Study Reveals Association Between Pulmonary Fibrosis and Rheumatoid Arthritis, Scleroderma Sine Scleroderma & ANCA Associated Vasculitis
A new study on Diffuse Parenchymal Lung Disease (DPLD) entitled “A case of pulmonary fibrosis associated with rheumatoid arthritis, scleroderma sine scleroderma and ANCA associated vasculitis” was published in SpringerPlus by Amritpal Singh Anand from Lakeland Rheumatology, St Joseph, USA, and colleagues.
Diffuse parenchymal lung disease (DPLD) is a heterogeneous group of disorders characterized by inflammation and/or fibrosis of the parenchymal interstitium of the lung. Progression of disease results in impaired oxygen transfer and scarring within the lungs. The cause of DPLD cause can be unknown or due to other diseases, such as autoimmune diseases like as rheumatoid arthritis (RA), systemic sclerosis (SSc), dermatomyosits/polymyositis and anti neutrophil cytoplasmic antibody (ANCA) associated vasculitis can result in DPLD. The prognosis of DPLD is worse in patients with overlap syndromes.

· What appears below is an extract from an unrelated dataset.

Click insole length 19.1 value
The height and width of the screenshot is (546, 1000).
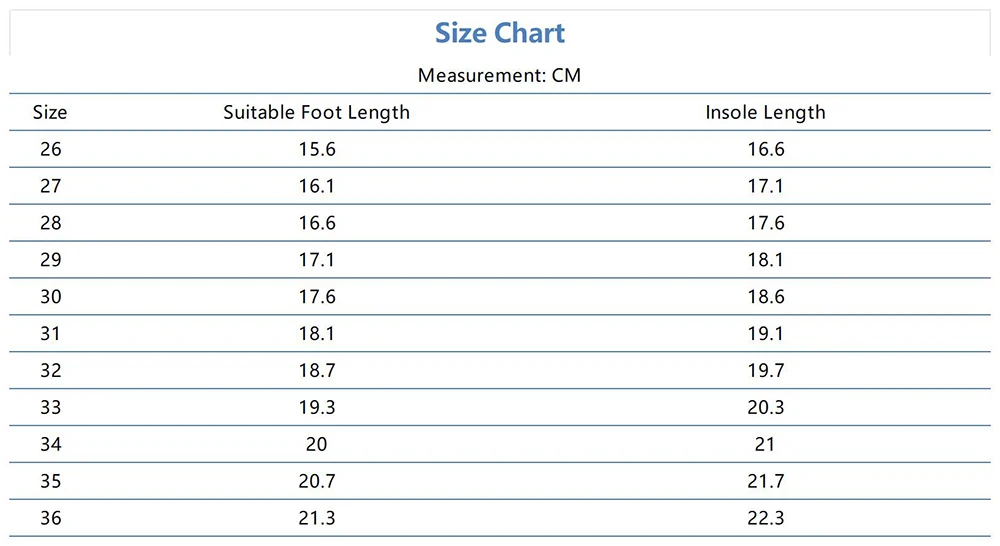[765, 334]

In this study, the research team investigated a rare case of a 71 year old Caucasian woman with progressive aggravation pulmonary fibrosis secondary to an overlap syndrome with rheumatoid arthritis (RA), scleroderma sine scleroderma (SSS) and anti neutrophil cytoplasmic antibody (ANCA) associated vasculitis. The research team reviewed scientific literature regarding DPLD in association with RA, systemic sclerosis (SSc) and ANCA associated vasculitis. They include prognostic factors, histology and radiographic features of the disease conditions individually.

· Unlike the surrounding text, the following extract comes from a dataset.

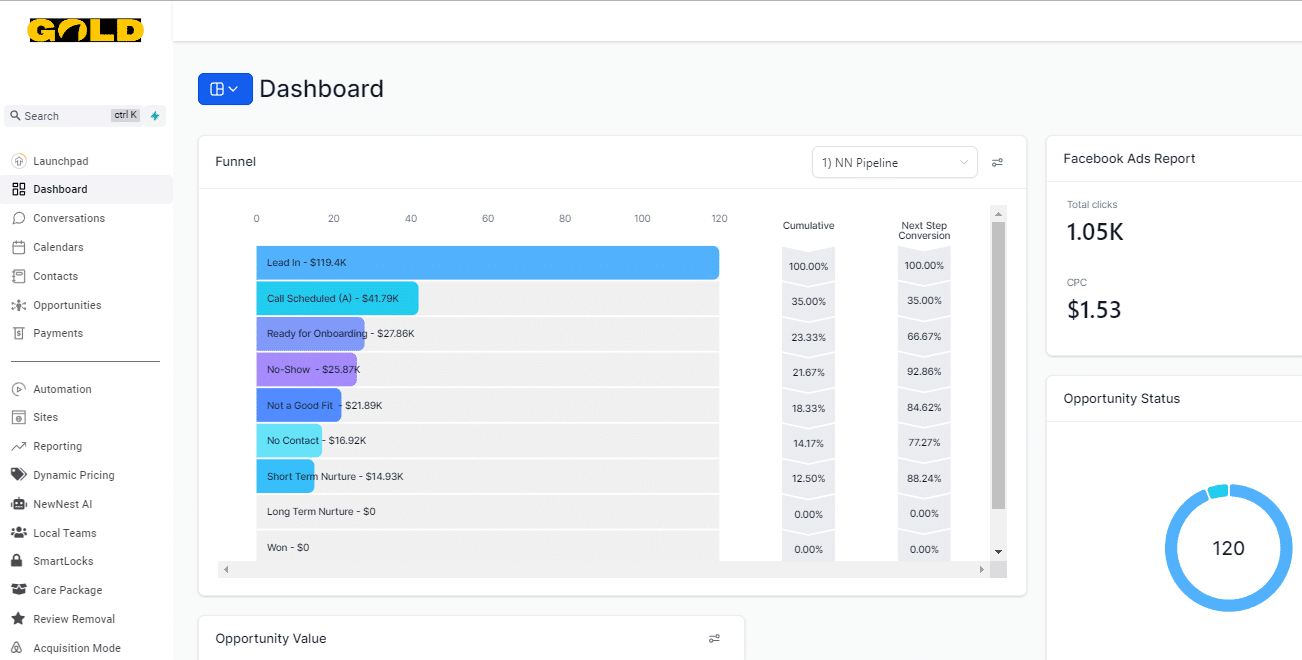
Task: Click the GOLD logo
Action: pos(86,31)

The research team stated that immune mediated causes of PF should be assessed since they can determine the degree of prognosis outcome. Additionally, high resolution computed tomography (HRCT) may be a choice for lung biopsy, especially if surgery is not possible, as there is a close association between histopathology and high resolution computed tomography results. Notably, if these patients are positive for ANCA, they may develop ANCA associated vasculitis later in the disease course. Moreover, if these individual conditions are monitored and better controlled the patients could have better outcomes. Finally, the authors highlight that because pulmonary fibrosis in combination with other syndromes has a poor prognosis, an intense analysis should be performed even when there is clinical confirmation of a single autoimmune condition.